___ TASK INPUT

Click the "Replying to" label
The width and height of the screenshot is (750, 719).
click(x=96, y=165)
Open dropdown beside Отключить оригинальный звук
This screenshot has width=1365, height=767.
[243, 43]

______
___ TASK INPUT

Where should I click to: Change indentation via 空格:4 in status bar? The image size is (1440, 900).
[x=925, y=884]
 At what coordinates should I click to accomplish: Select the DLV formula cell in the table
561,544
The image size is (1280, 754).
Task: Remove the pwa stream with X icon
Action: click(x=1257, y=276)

______
___ TASK INPUT

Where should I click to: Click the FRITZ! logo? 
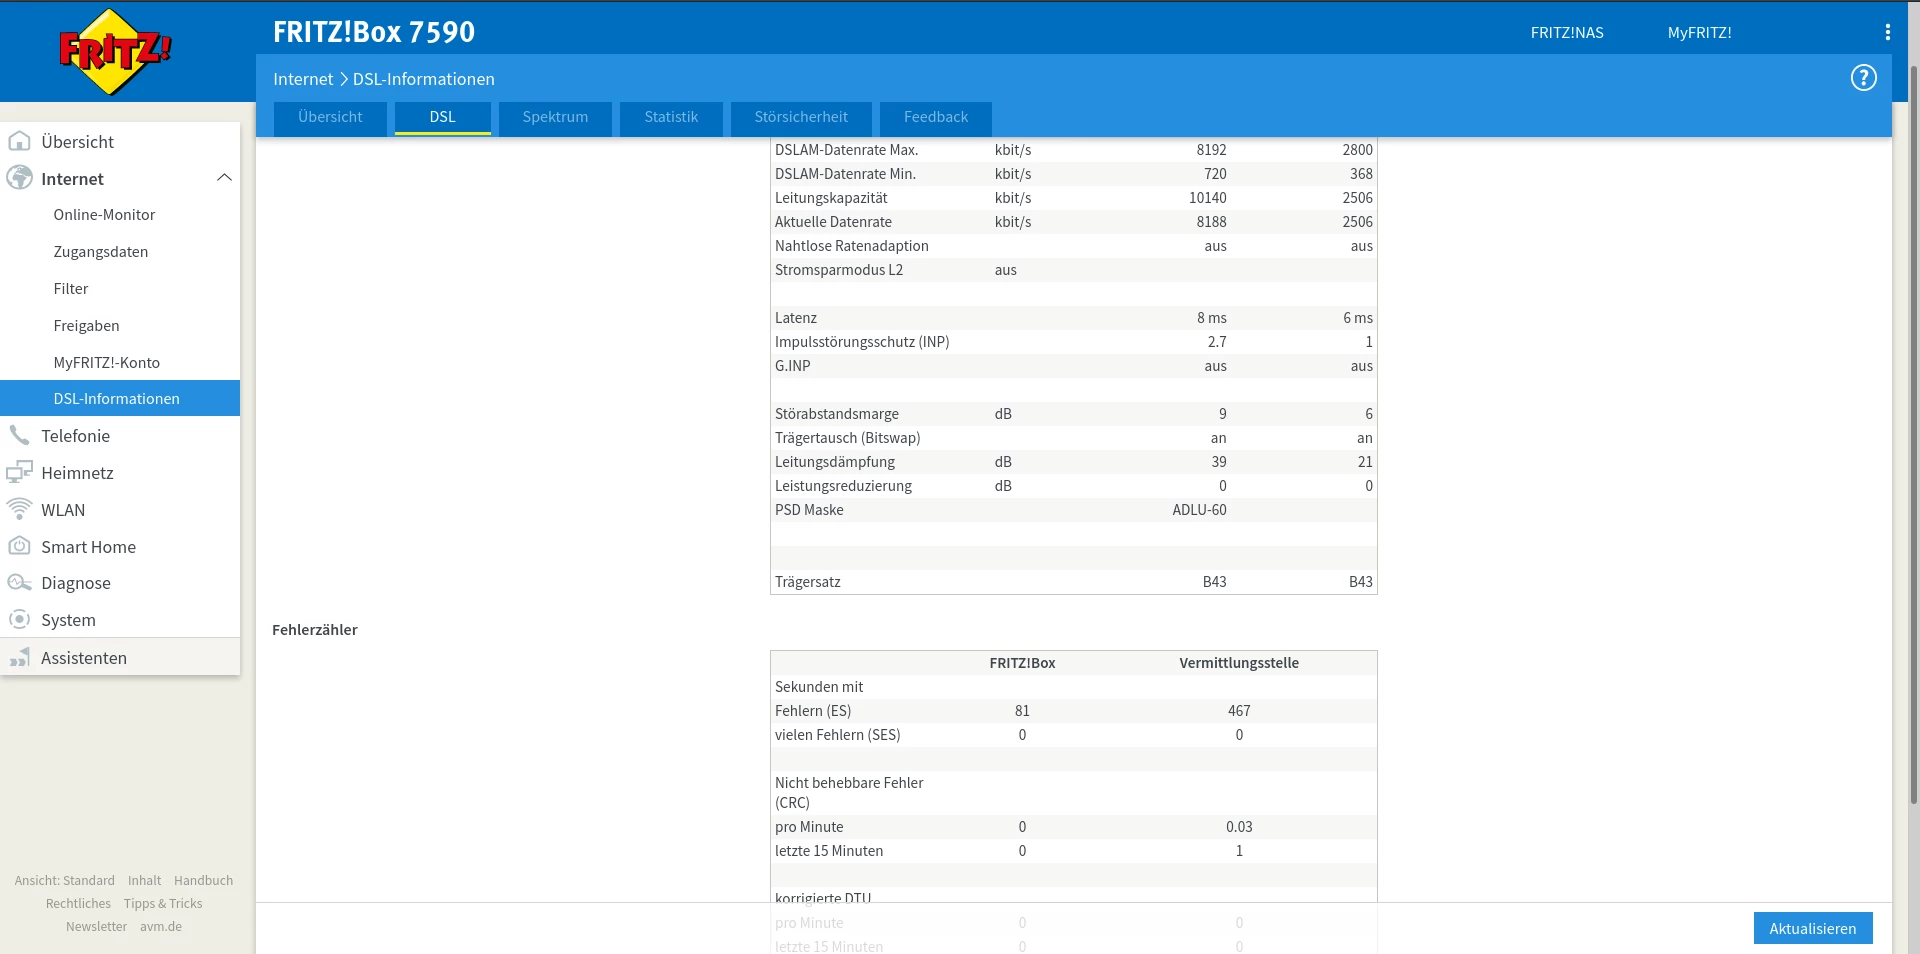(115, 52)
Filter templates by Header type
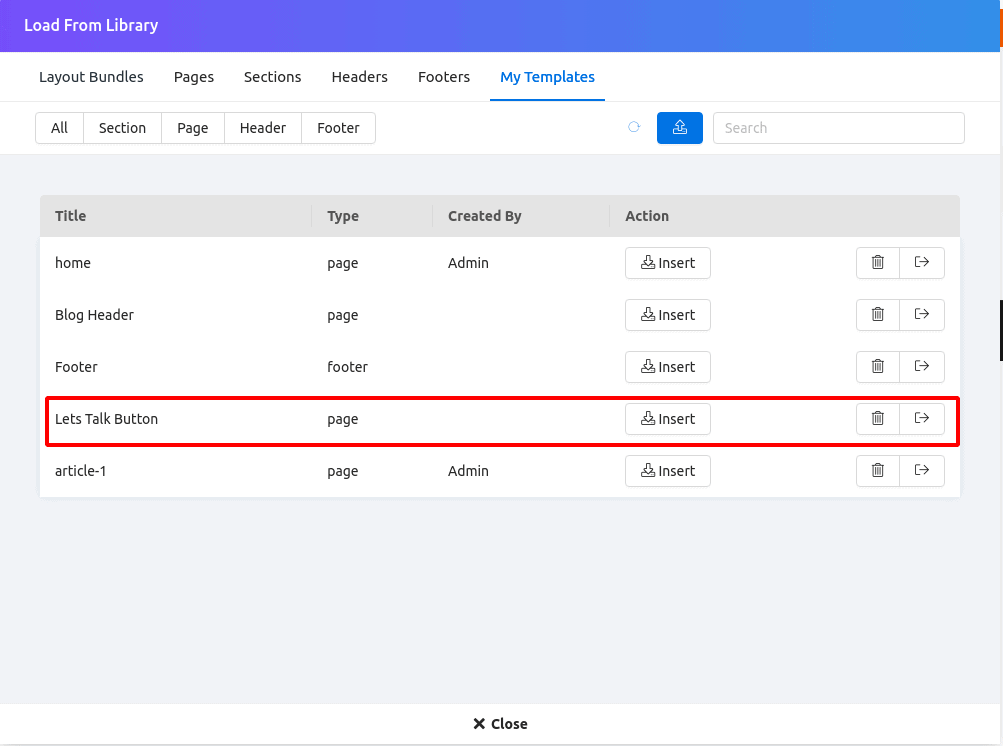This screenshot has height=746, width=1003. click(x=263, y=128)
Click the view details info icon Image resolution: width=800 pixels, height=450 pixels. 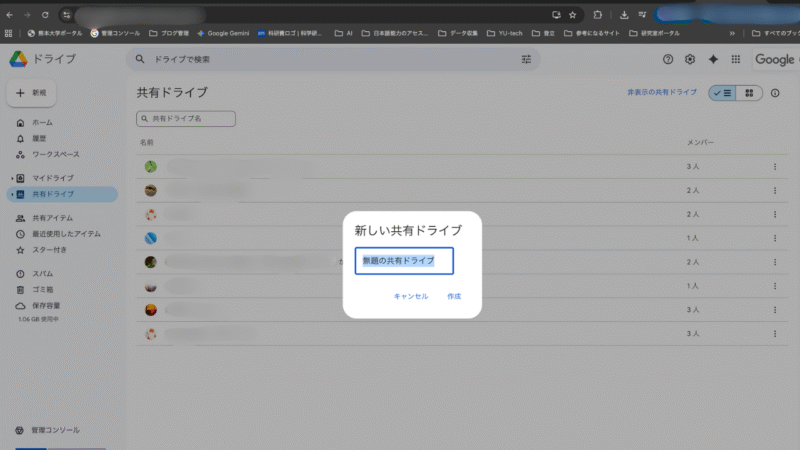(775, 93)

______

* **WHAT IS EXPECTED**:
Switch "status bar" to "footer bar" in the records from the line with "Where should I click to: Change" up to and including the line with "Action: click(x=1257, y=276)", and give those lines again with everything else left as it is.

* **ANSWER TO THIS EXERCISE**:
Where should I click to: Change indentation via 空格:4 in footer bar? The image size is (1440, 900).
[x=925, y=884]
 At what coordinates should I click to accomplish: Select the DLV formula cell in the table
561,544
The image size is (1280, 754).
Task: Remove the pwa stream with X icon
Action: click(x=1257, y=276)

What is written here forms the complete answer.